Female feticide is an alarmingly common practice in India, as evidenced by the most recent Indian national census in 2011 indicating only 914 females for every 1000 males in the zero to six years age range [1]. The root cause of female feticide, a form of structural violence against women, is multifaceted and complex. As the Indian Ministry of Health and Family Welfare states in its 2006 annual report, “the social, cultural and religious fibre of India is predominantly patriarchal, comprehensively contributing to the secondary status of women” [2]. The high rates of female feticide reflect this secondary status. A lower earning capacity, the patrilineal social structure dictating inheritance, and the widespread practice of dowry contribute to the diminished position of women [2]. Improvement in the socioeconomic conditions in India has done little to raise the status of women. Recent evidence reveals that sex selection remains common among the affluent and educated in India [3].

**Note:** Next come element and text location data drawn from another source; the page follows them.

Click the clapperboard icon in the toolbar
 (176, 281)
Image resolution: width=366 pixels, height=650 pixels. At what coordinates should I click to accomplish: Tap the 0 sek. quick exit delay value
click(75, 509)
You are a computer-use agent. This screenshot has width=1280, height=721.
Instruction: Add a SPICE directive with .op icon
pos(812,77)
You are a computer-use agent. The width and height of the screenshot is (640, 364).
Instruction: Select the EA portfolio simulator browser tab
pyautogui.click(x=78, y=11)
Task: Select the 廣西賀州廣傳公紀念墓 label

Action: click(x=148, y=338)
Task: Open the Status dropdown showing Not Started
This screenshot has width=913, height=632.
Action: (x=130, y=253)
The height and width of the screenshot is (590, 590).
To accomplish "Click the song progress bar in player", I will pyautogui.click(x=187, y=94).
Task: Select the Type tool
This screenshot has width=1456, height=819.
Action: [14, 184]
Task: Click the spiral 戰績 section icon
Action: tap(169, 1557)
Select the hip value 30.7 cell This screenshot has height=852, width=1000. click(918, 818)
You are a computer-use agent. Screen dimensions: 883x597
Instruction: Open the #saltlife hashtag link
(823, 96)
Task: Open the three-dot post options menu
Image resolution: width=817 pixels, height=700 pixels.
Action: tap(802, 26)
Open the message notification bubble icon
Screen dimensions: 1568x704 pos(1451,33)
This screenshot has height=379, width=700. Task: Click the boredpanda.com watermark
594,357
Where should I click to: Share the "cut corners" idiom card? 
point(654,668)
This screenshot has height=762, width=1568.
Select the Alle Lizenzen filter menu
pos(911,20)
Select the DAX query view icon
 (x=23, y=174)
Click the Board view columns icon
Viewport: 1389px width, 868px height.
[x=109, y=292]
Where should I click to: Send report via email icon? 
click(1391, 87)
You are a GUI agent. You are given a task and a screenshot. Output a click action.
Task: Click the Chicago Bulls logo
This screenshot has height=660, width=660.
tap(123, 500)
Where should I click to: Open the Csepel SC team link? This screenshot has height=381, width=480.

In an attempt to curb female feticide, the Indian Government enacted the Pre–Natal Diagnostic Techniques (PNDT) Act of 1994, which prohibits sex selection and regulates prenatal diagnostic techniques to prevent their misuse. To this end, the government established a bureaucracy controlling the sale and regulating the use of ultrasound machines, a key diagnostic modality used to facilitate sex–selective abortions. Following the initial implementation of the PNDT Act, a further decline in the 2001 Indian national census sex ratio prompted the passage of an amendment, the Pre–Conception and Pre–Natal Diagnostic Techniques (PCPNDT) Act of 2003, which addressed pre–conception sex determination and strengthened enforcement of the PNDT Act.

The continual decline in the sex ratio with each national census since the inception of the PNDT Act calls into question its effectiveness. Census data shows that the sex ratio declined from 945 females for every 1000 males in the zero to six years of age range in 1991 to 927 females for every 1000 males in 2001 to 914 females for every 1000 males in 2011 [1,2]. A well–intentioned legal tool based on the principle of deterrence, the PCPNDT Act also suffers from weak implementation [4]. In its 2010 review of the PCPNDT Act, the Public Health Foundation of India acknowledges, “Data till 2006 reveal that as many as 22 of the 35 states in India had not reported a single violation of the Act since it came into force” [4].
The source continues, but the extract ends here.